I came across a good example of how things can go wrong. A Primary Care Trust decided to purchase GP blood tests from a different hospital from the one that patients were likely to be referred to for treatment. One result was that patients arrived for treatment with no blood test results on the hospital computer so that everything had to be repeated, but worse than this, the GPs would ring up the lab where the patient was registered to ask for advice on the recent blood test. Of course the hematologist had not seen the recent blood test an could not give an opinion. On the other hand, the haematologist at the hospital where the blood test was performed, could not help; he did not know the patient and in any case the contract was for blood tests, not their interpretation - that's why they were cheaper.
GP's are worried that they have no management training and may not be up to the job, but undoubtedly they will employ some of the displaced managers from the PCTs. Patients are worried that we will be back to post code prescribing. am worried that GPs will purchase complimentary medicine rather than cancer chemotherapy.
In the BMJ of January 29th, Des Spence, a left wing GP and regular columnist, voices his opinion on the changes. He admits that the previous government pushed up labor costs and reduced productivity, but he fears that the private sector will find this an easy way in to the NHS. The private sector, he says is not based on competition, but greed. He is scathing about the effect of competition in the USA. Healthcare costs are twice as expensive as in the UK and 50 million citizens have restricted access to care. Medicare and Medicaid together spend almost as great a proportion of a much larger GDP as the whole of the NHS does of the smaller British GDP, and when you add in the VA and CDC the proportion is greater. He also claims that the US system is more bureaucratic and that 'competition' has produced the world's most expensive drugs. He says that the US system is defined by overinvestigation, overdiagnosis and overtreatment. Mere activity is no measure of quality.
2 comments:
Of course, the US system is the best in the world.

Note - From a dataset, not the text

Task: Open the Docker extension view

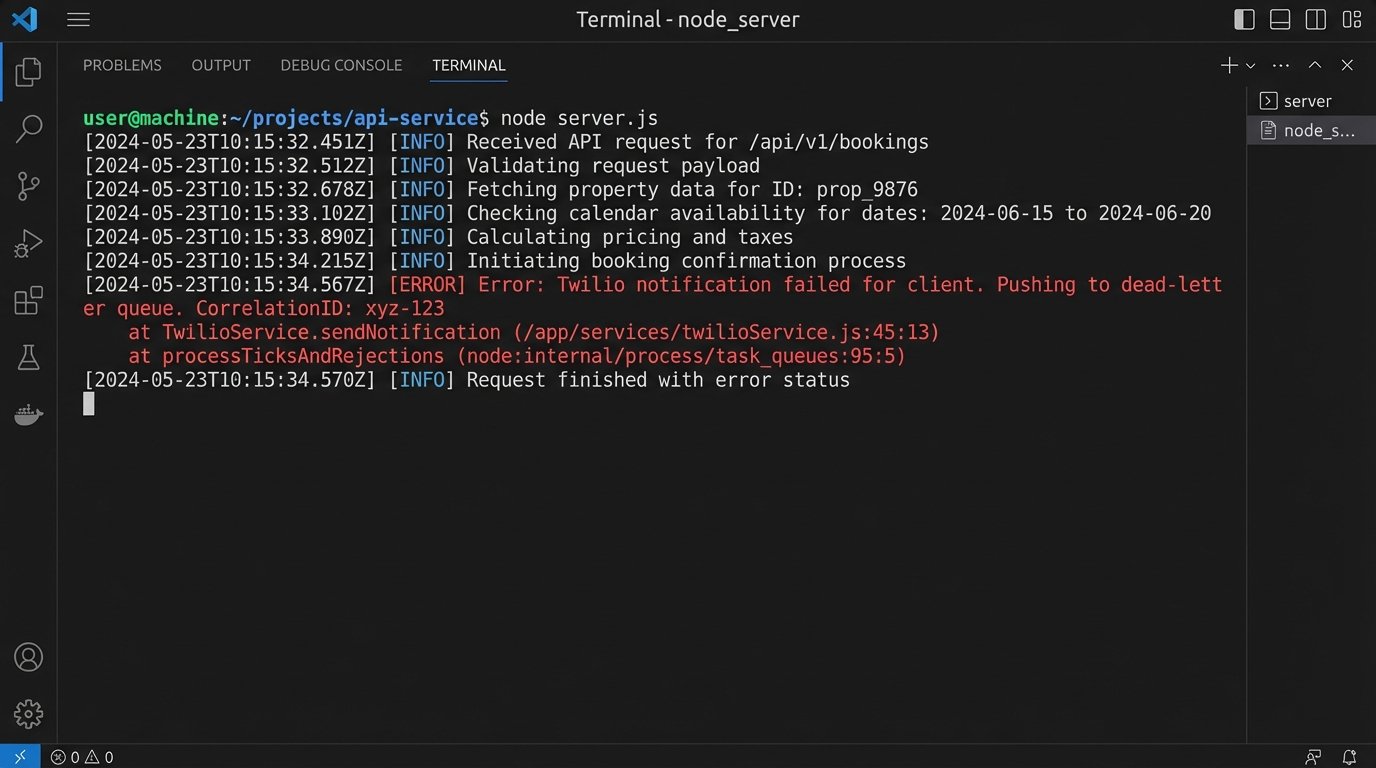Action: click(28, 414)
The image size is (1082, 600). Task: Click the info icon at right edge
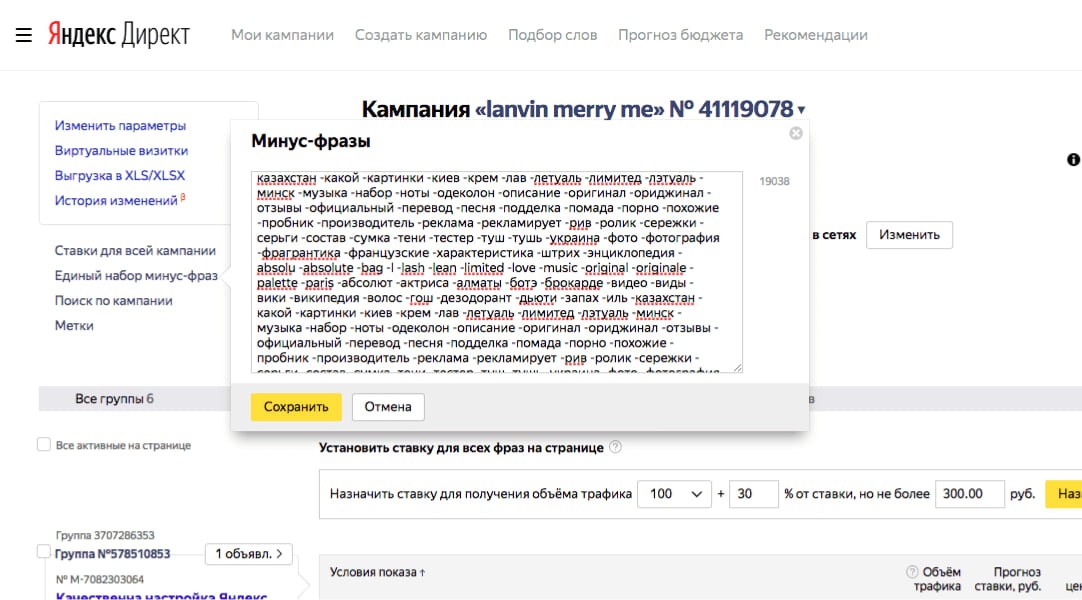point(1073,160)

Did NICE ever approve rituximab for CLL, or any of the newer renal cancer drugs?
If so, nice, but how many people have died in the interim?
Well I disagree that the US system is the best in the world. How many have died because they have no insurance? NICE has approved FCR and CHOP-R and CVP-R and most of the effective newer cancer drugs but not all of them. If you were paying personally for someone else's treatment what would you approve?